> SUPPLIED DATA:
====================

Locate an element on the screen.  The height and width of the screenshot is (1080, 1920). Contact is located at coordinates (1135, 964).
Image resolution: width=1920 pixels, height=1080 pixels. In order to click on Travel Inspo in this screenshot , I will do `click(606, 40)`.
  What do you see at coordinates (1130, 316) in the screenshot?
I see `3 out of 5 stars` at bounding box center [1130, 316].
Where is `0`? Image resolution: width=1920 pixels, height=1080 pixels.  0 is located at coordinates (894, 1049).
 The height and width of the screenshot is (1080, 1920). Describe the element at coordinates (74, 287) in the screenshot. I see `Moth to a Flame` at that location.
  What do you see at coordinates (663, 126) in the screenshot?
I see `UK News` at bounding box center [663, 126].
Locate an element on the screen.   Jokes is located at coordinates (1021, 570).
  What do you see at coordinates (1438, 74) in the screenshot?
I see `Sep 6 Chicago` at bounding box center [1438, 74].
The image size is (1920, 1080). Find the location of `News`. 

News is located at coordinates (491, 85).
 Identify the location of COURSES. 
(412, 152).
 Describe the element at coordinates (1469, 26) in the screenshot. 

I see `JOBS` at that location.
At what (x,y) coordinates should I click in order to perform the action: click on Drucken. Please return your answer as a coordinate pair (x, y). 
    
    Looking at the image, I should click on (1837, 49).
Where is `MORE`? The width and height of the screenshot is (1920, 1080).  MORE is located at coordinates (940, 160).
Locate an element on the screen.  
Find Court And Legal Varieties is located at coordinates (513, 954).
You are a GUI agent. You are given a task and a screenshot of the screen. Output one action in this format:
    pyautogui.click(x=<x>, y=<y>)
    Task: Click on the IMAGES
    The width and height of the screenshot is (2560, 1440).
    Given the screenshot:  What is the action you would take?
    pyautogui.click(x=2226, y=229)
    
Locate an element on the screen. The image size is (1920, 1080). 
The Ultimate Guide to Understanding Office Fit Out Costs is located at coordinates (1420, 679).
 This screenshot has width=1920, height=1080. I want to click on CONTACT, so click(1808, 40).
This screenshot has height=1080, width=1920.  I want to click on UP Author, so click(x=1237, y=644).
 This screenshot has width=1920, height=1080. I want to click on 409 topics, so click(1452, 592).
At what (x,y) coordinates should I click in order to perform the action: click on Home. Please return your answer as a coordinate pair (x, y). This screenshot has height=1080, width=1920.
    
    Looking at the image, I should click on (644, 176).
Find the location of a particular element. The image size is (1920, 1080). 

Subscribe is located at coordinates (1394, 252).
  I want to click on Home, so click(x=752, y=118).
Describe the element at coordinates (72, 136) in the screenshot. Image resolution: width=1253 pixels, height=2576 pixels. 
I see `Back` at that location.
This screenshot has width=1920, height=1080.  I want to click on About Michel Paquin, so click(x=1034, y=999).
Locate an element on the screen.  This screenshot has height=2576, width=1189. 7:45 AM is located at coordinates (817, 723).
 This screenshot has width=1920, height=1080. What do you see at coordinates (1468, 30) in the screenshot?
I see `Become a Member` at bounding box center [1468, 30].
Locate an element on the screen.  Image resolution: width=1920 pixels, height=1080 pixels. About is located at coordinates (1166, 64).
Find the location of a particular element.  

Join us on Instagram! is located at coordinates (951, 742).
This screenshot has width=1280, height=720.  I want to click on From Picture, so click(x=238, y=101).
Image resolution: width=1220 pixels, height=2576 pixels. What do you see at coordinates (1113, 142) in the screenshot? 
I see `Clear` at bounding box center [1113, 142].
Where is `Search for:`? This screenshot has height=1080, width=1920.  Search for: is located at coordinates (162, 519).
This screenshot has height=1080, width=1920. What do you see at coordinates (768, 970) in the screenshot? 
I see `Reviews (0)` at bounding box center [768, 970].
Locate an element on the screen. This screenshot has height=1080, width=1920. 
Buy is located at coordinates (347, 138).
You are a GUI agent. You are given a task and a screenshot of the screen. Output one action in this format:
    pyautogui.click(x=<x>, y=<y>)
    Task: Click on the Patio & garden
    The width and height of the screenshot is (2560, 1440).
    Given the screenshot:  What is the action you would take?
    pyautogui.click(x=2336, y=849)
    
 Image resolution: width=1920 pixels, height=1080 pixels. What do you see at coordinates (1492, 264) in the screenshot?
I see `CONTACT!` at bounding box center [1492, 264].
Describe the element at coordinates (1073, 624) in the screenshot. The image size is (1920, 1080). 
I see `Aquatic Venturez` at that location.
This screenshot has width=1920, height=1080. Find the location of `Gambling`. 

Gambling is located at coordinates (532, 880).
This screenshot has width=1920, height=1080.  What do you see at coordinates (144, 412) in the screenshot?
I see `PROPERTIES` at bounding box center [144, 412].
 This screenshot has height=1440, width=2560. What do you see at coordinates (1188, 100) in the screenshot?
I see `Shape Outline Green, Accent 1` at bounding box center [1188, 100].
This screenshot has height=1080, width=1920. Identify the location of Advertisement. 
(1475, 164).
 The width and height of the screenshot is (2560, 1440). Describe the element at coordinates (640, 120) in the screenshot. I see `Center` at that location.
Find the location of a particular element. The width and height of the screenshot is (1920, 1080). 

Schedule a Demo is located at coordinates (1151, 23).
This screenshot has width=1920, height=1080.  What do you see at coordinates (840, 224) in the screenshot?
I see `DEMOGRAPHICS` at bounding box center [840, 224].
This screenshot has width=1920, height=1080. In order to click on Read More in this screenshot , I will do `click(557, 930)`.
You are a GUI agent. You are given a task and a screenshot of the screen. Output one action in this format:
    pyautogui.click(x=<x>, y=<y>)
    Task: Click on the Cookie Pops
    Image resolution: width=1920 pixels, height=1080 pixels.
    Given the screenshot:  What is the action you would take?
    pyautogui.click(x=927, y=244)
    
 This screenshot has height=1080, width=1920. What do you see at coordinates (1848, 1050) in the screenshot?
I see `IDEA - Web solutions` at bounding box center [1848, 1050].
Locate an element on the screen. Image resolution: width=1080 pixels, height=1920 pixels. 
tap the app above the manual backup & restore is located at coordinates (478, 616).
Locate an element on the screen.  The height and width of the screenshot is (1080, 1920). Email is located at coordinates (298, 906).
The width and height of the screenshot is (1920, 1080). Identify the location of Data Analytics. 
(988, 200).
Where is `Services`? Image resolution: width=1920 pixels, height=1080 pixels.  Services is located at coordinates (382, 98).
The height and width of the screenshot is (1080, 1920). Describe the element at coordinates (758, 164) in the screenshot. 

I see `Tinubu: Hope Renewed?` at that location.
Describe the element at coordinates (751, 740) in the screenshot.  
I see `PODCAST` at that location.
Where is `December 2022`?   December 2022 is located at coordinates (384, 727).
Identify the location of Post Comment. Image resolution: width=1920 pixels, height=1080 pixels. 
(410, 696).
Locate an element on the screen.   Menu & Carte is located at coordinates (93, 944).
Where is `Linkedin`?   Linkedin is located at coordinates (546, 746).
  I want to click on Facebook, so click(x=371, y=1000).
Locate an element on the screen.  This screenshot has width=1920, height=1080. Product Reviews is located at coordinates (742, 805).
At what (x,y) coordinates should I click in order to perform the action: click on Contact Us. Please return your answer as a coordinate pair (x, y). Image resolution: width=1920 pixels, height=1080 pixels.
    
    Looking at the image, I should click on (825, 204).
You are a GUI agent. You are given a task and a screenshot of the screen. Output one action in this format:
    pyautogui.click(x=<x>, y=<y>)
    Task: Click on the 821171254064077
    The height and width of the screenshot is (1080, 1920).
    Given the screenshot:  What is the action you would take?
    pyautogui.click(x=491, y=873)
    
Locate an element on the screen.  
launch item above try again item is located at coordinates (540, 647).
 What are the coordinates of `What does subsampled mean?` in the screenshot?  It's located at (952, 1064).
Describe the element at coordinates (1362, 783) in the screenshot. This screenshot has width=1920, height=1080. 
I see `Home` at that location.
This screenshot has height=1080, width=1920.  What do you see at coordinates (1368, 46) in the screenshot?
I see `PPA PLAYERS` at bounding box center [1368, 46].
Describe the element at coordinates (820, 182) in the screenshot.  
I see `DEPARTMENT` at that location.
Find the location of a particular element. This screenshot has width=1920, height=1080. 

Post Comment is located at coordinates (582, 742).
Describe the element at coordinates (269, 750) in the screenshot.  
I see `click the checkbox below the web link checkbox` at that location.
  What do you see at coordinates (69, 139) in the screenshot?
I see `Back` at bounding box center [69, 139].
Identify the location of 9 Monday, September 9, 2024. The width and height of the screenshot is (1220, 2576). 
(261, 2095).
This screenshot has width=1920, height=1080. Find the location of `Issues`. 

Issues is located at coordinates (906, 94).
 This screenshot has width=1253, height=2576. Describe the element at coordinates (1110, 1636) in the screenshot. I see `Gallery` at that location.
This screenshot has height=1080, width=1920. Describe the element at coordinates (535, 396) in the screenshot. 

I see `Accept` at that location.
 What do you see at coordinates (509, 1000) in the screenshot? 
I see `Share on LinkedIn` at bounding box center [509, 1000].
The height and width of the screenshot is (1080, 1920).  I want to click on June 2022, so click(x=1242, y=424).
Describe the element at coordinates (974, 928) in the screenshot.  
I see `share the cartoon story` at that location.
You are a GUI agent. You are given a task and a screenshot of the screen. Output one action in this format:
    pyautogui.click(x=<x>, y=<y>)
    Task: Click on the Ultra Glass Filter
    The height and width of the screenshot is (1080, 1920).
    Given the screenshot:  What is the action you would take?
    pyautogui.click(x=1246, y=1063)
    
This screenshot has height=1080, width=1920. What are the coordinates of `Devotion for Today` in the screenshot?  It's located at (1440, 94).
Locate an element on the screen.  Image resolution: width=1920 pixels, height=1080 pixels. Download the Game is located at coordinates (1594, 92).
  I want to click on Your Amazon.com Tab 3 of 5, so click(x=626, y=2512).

====================

> EXERCISE DETAILS: Rewrite the material from the line with "coordinates (742, 805)." through the line with "pyautogui.click(x=491, y=873)", changing "Contact Us" to "Support" and keeping everything else the same.

> PROBLEM SOLUTION:
Locate an element on the screen.  This screenshot has width=1920, height=1080. Product Reviews is located at coordinates (742, 805).
At what (x,y) coordinates should I click in order to perform the action: click on Support. Please return your answer as a coordinate pair (x, y). Image resolution: width=1920 pixels, height=1080 pixels.
    
    Looking at the image, I should click on (825, 204).
You are a GUI agent. You are given a task and a screenshot of the screen. Output one action in this format:
    pyautogui.click(x=<x>, y=<y>)
    Task: Click on the 821171254064077
    The height and width of the screenshot is (1080, 1920).
    Given the screenshot:  What is the action you would take?
    pyautogui.click(x=491, y=873)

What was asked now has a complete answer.